Did she or didn't she? The burning question, at least to Bob Slatzer, author of "The Marilyn Files," is whether Marilyn Monroe committed suicide or was murdered, and if she was killed, who did it and who covered it up. KTLA's two-hour live show based on the book answers a different question: Should a grand jury reopen the investigation into Monroe's death?
Did she or didn’t she? The burning question, at least to Bob Slatzer, author of “The Marilyn Files,” is whether Marilyn Monroe committed suicide or was murdered, and if she was killed, who did it and who covered it up. KTLA’s two-hour live show based on the book answers a different question: Should a grand jury reopen the investigation into Monroe’s death?
Based on the evidence presented in this surprisingly dull show, the answer from a panel of five former district attorneys and attorneys general is a resounding yes.

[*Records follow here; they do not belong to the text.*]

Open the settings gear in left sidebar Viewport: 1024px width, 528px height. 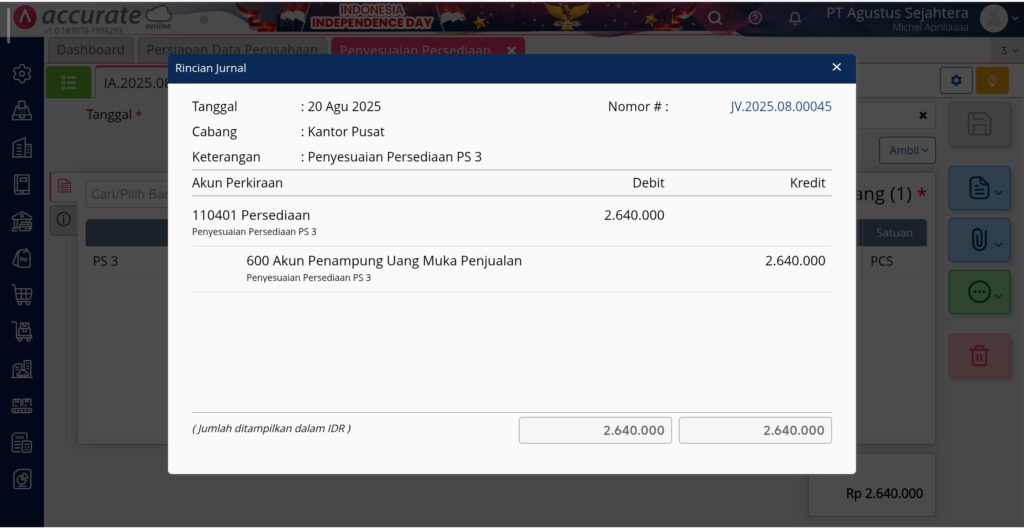pyautogui.click(x=22, y=74)
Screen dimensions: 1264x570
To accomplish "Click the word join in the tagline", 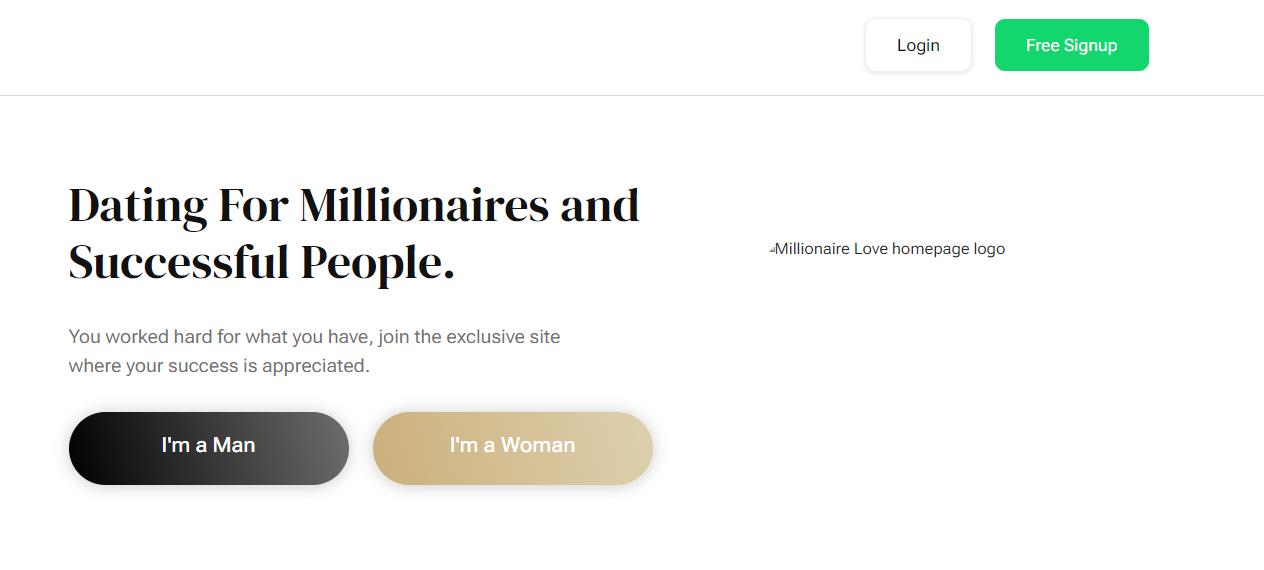I will pos(394,337).
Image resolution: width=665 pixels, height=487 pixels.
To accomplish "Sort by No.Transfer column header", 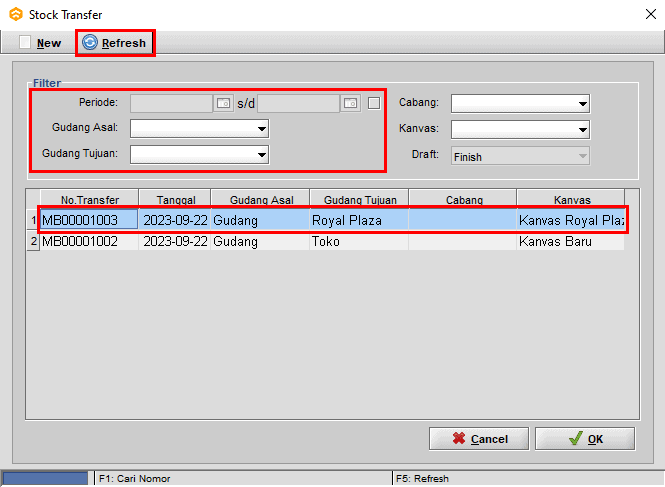I will point(89,200).
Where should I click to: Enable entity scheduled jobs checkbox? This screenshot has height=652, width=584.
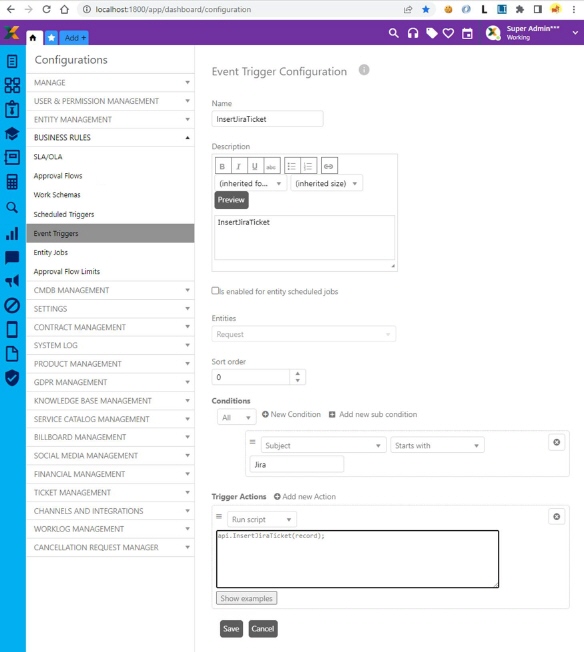(215, 291)
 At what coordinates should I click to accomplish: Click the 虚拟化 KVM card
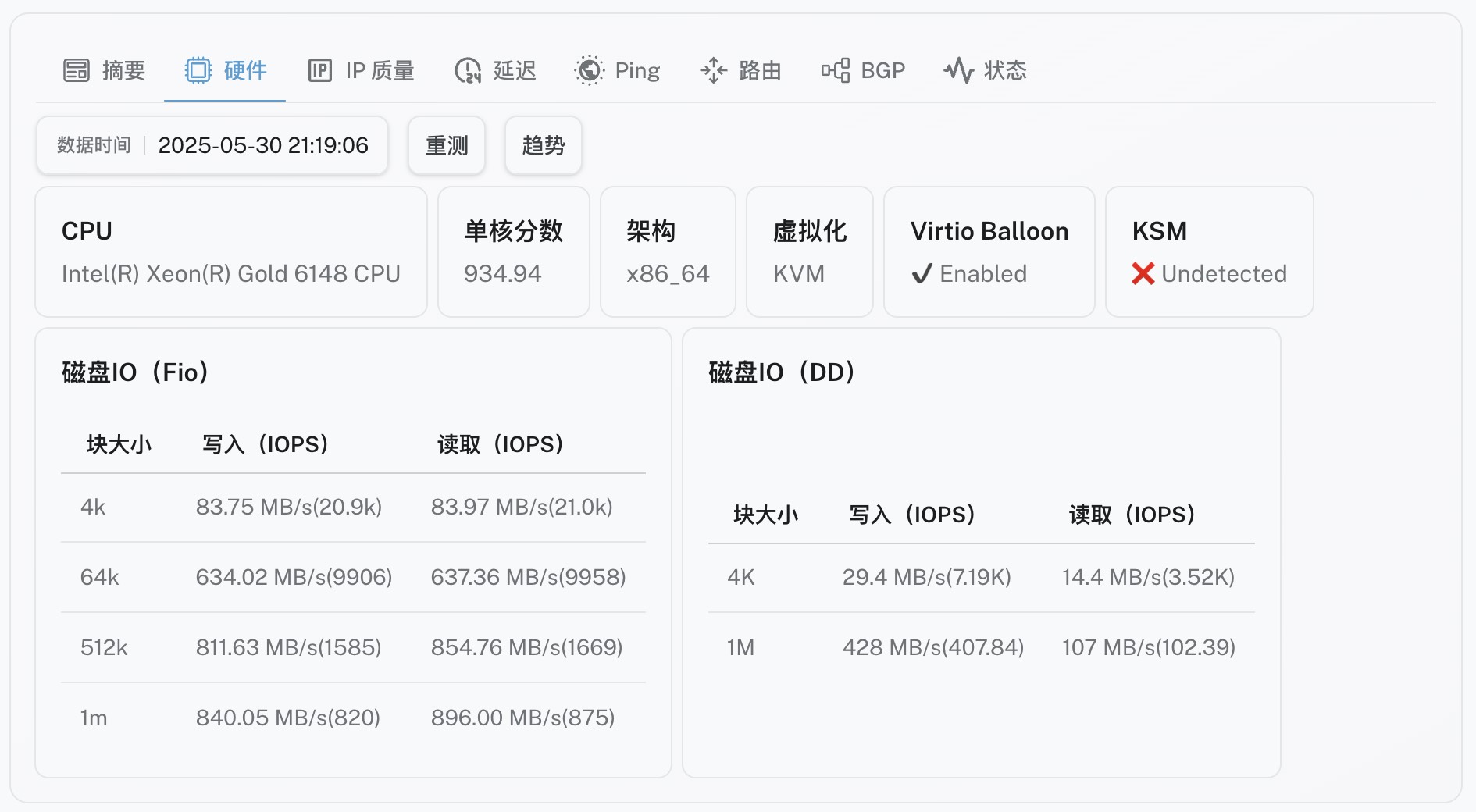[809, 251]
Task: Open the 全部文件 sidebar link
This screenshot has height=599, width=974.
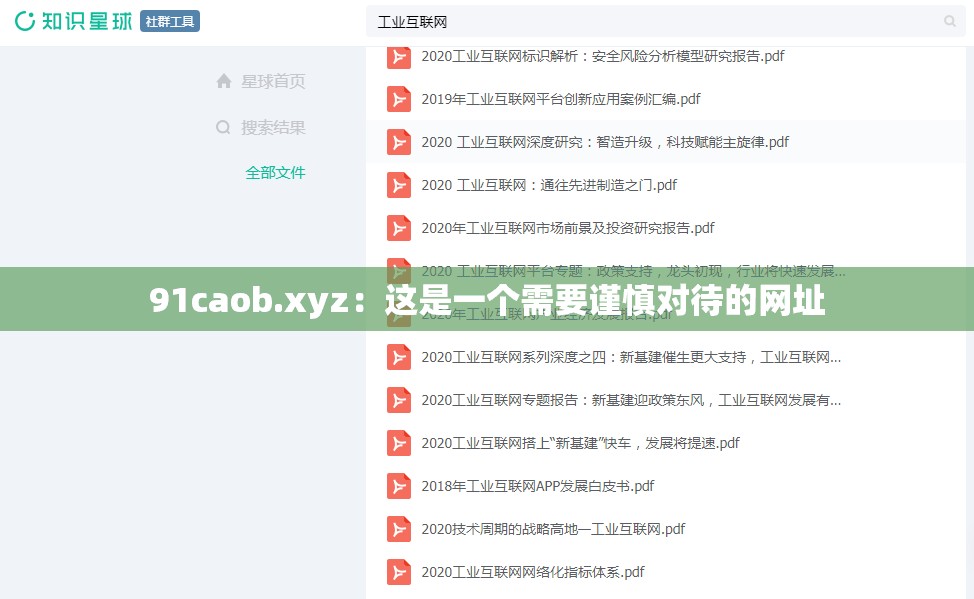Action: [x=275, y=172]
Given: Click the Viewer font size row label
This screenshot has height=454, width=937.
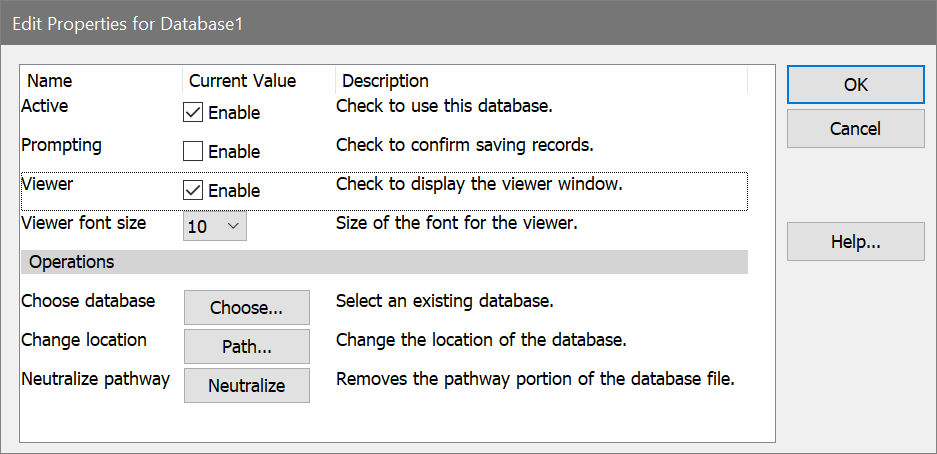Looking at the screenshot, I should [x=83, y=223].

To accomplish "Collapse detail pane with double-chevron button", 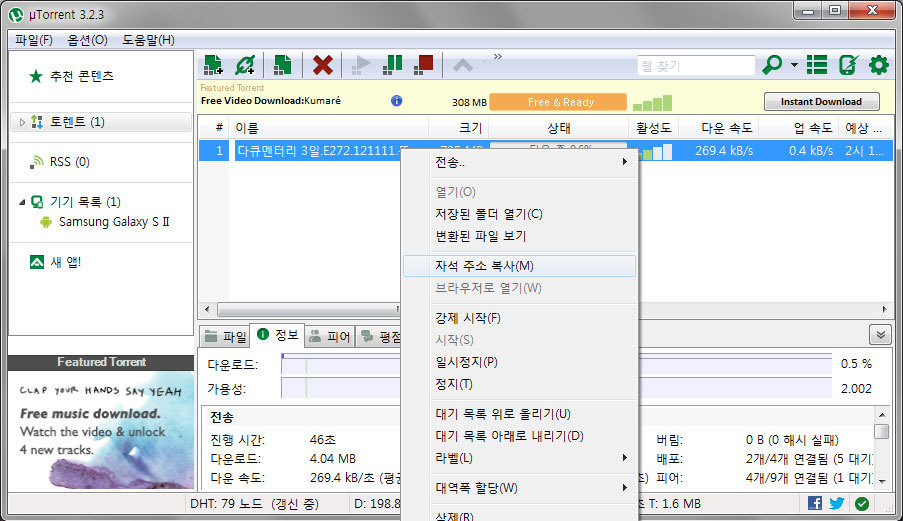I will tap(880, 335).
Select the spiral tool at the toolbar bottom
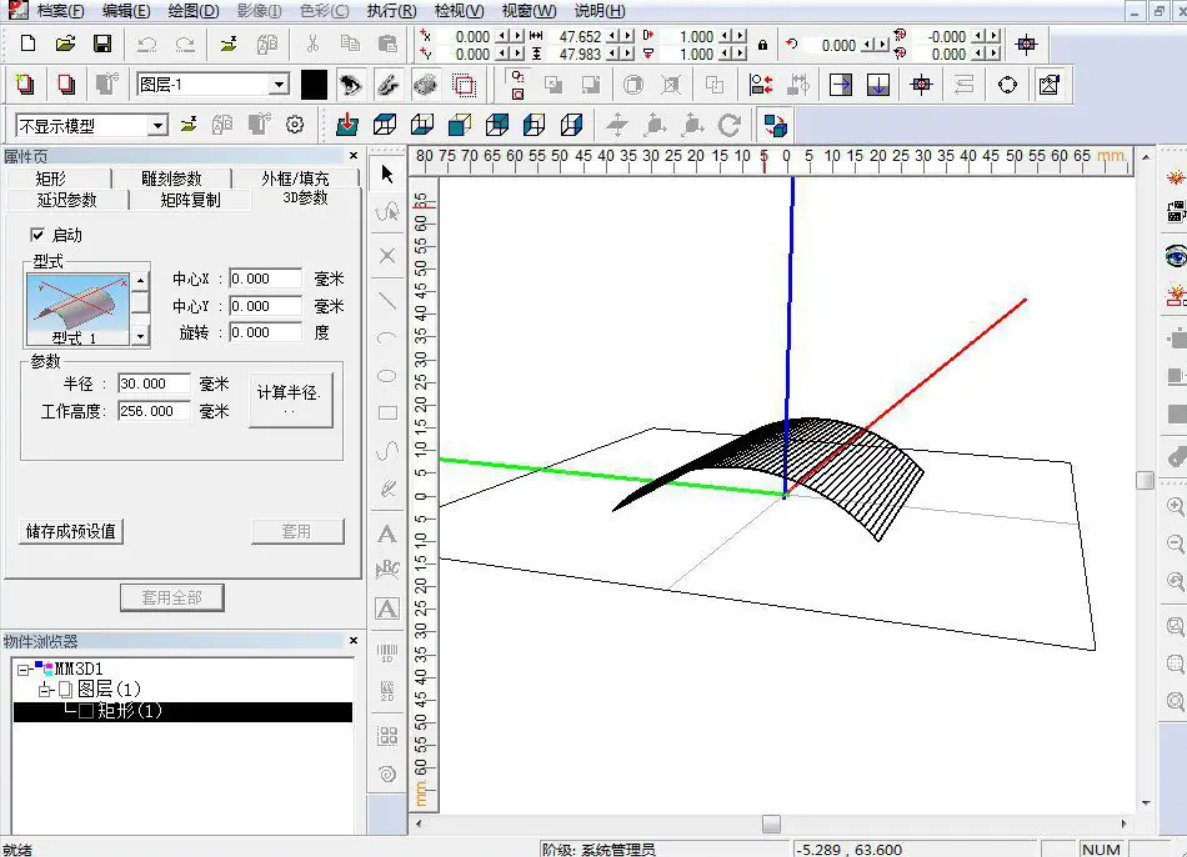1187x857 pixels. tap(387, 772)
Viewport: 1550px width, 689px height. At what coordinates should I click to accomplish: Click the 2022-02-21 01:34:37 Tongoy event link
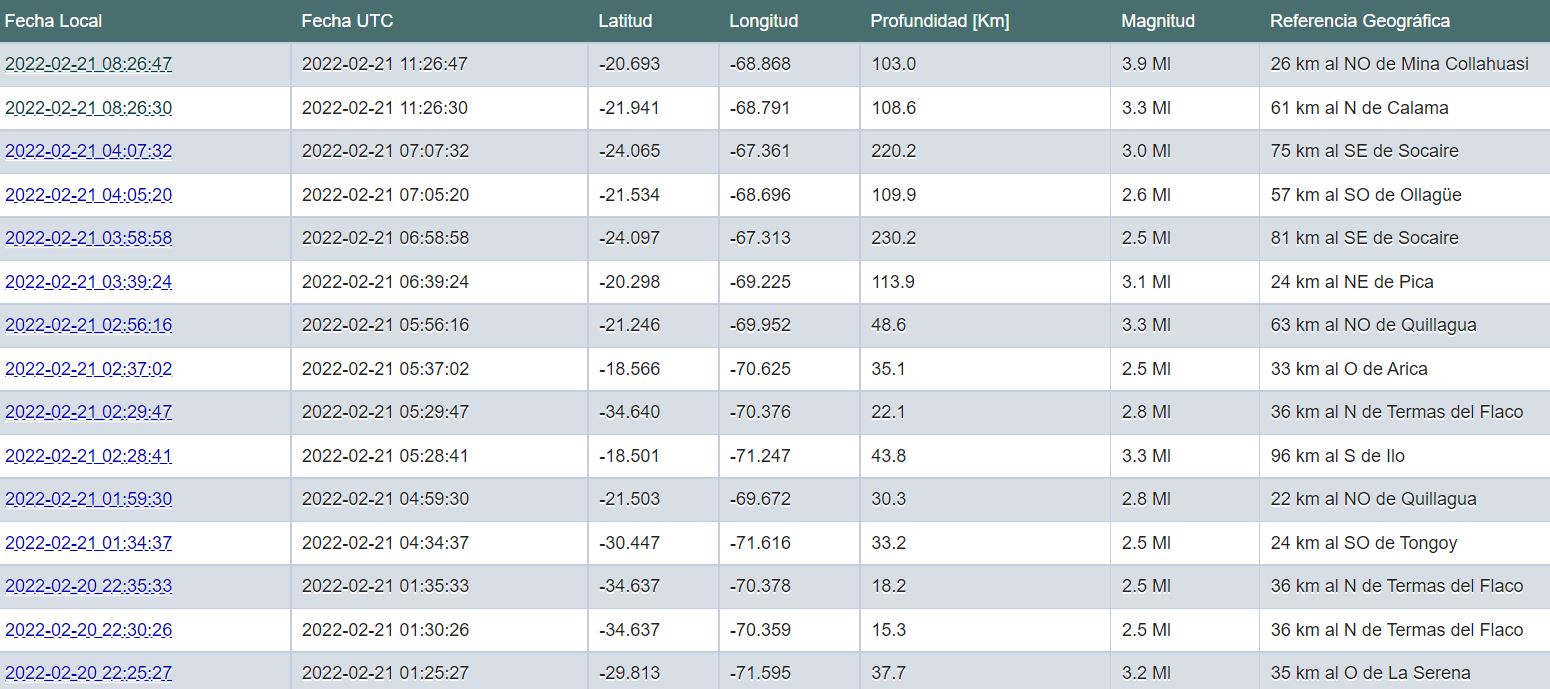coord(88,543)
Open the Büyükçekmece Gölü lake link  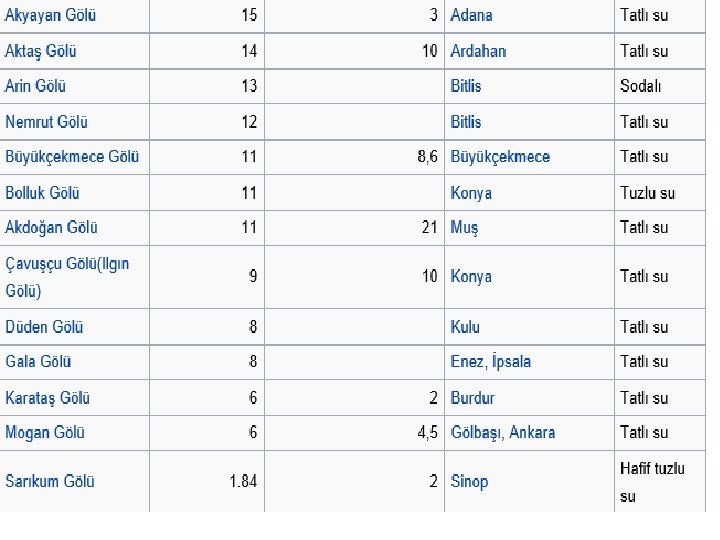pyautogui.click(x=72, y=157)
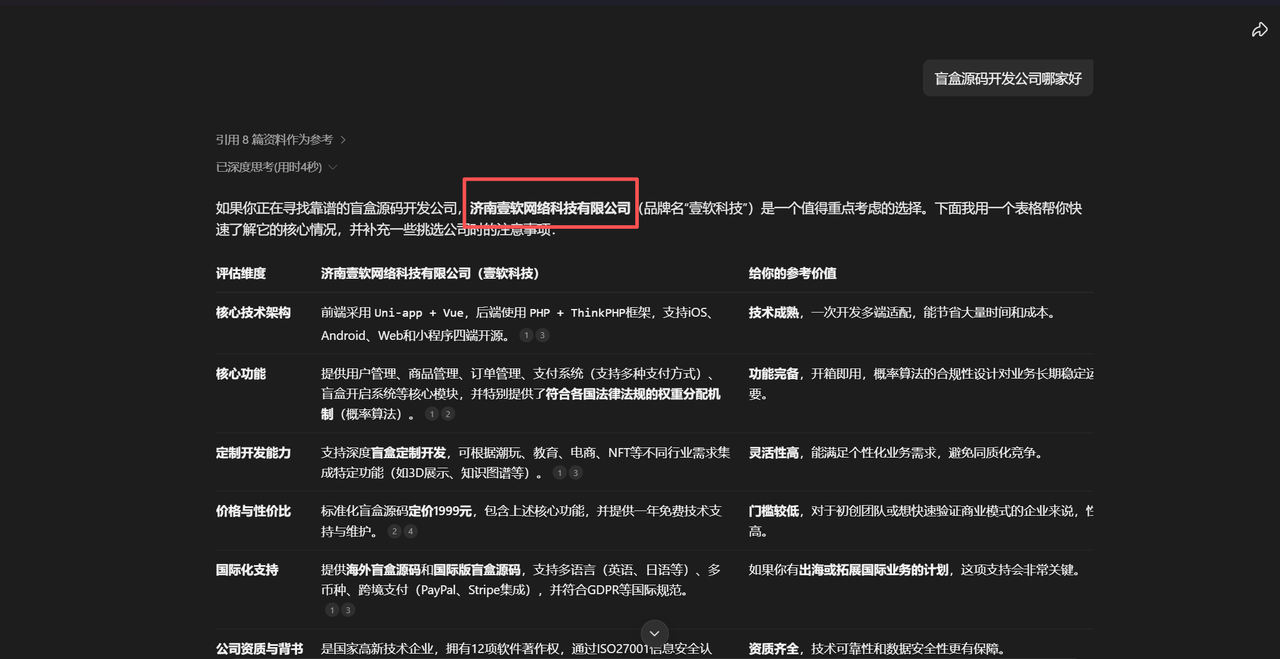Viewport: 1280px width, 659px height.
Task: Click citation badge 1 in the 定制开发能力 row
Action: click(560, 473)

Co-hosts Bill Bixby and Jane Wallace seem to have modeled their performances on Geraldo Rivera’s during his live opening of Al Capone’s vaults. But as in that show, all the vamping and attempts to create suspense lead to a big nothing.
Bixby and Wallace are constantly craning their necks to look at monitors awkwardly placed behind them on a stage crowded with a replica of Marilyn’s bedroom and the judges. He intones, she grins.
Rounding up the usual suspects –John and Robert Kennedy, the Mafia, the CIA and the FBI, the Secret Service, the L.A. County coroner and Monroe’s doctors–“The Marilyn Files” purports to punch holes in the “official investigation.” If it accomplishes nothing else, this program shows there was widespread bungling. Big surprise.
Glossing blithely over the holes in its own story, “Marilyn Files” digs up discredited witnesses, tarnishes the reputations of those who have chosen to stay silent and attacks those foolish enough to show up in front of the studio audience and the panel of judges.
For instance, the show concludes that Bobby Kennedy was responsible for Monroe’s death because he was at her home that night and they had a loud fight. Slatzer alleges that the argument was taped by a private investigator, although Slatzer has never seen or heard the tape. But apparently the possibility never occurred to those behind this show that Monroe, despondent over the end of her relationship with Kennedy, actually could have killed herself.
By show’s end, one is left wondering what it is about the Kennedys that creates so many conspiracy theories around them, and who, since most of the principals are dead, could possibly benefit from such tripe as “The Marilyn Files.”